Thursday, February 9, 2017

Daily Tech Snippet: Friday, February 10

  • Twitter advertising revenue falls, shares drop more than 10 percent: Twitter Inc posted the slowest revenue growth since it went public four years ago, sending shares down more than 10 percent on Thursday on fears that rivals Snapchat and Facebook Inc(FB.O) were winning the war for advertising. Revenue from advertising fell from a year ago and a 4.0 percent year-on-year rise in users to 319 million fell short of Wall Street forecasts as well. Total revenue grew 1.0 percent to $717.2 million. The election of prolific tweeter Donald Trump as U.S. president failed to produce a "Trump Bump" in Twitter's results, and Twitter declined to give guidance on future revenue with Chief Executive Jack Dorsey asking for patience. The microblogging service has struggled to find a formula that will attract a new crop of users or advertisers even as rivals have ridden a wave of rising investment in internet advertising. The lack of revenue growth has raised questions about Dorsey's leadership and whether the company would be bought by a bigger media firm. Financial markets speculated about a sale of Twitter last year, but no concrete bids were forthcoming. Dorsey also faced concerns about his dual role as the chief executive of both Twitter and Square Inc. "Running two companies is not the best idea," Steve Ballmer, a Twitter investor and a former Microsoft Corp (MSFT.O) chief executive, told CNBC. Twitter was also hit by a string of executive departures in 2016, including in its products team, which had three heads in less than a year. In October, the company said it would cut 9.0 percent of its global workforce as part of a broader restructuring. Twitter's net loss widened to $167.1 million, or 23 cents per share, in the fourth quarter ended Dec. 31, from $90.24 million, or 13 cents per share, a year earlier.
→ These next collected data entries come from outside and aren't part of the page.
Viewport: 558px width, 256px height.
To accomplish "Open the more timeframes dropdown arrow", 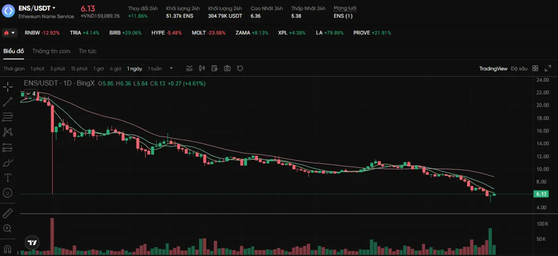I will pos(171,68).
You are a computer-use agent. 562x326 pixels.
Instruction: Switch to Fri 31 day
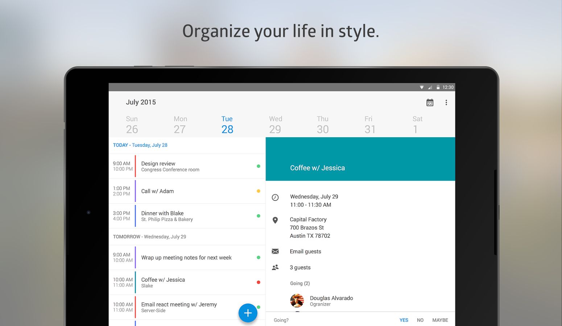point(369,125)
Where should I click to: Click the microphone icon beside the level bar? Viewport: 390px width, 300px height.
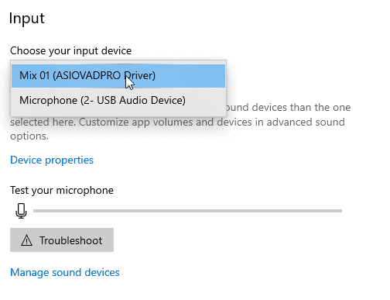click(21, 211)
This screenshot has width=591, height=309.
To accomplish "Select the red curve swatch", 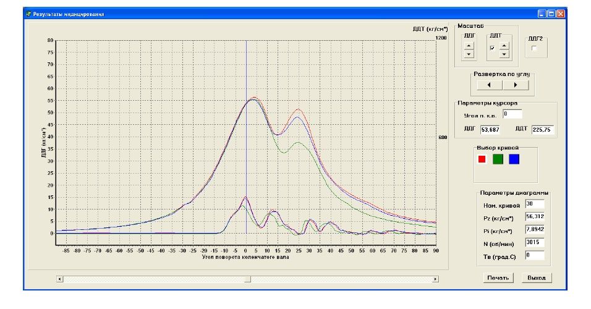I will pos(482,159).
  • Zenefits Cuts 45% of Staff as New CEO Pushes Changes: Zenefits announced it will cut 45 percent of its workforce as new Chief Executive Officer Jay Fulcher reduces costs in the wake of regulatory scrutiny and management shakeups that collapsed the company’s expansion plans.The 430 job cuts announced Thursday are the third round of staff reductions for the human resources software maker in the past year amid investigations that found some employees used software to skirt training requirements and sold health insurance without the necessary licenses. Zenefits agreed in November to pay as much as $7 million to the state of California over licensing violations. Thursday’s staff cuts are companywide and affect all departments, Zenefits said. The job reductions were reported earlier by BuzzFeed. The closely held San Francisco-based company hired too many employees in 2015 to sustain its revenue projections, Fulcher said in a memo to the staff.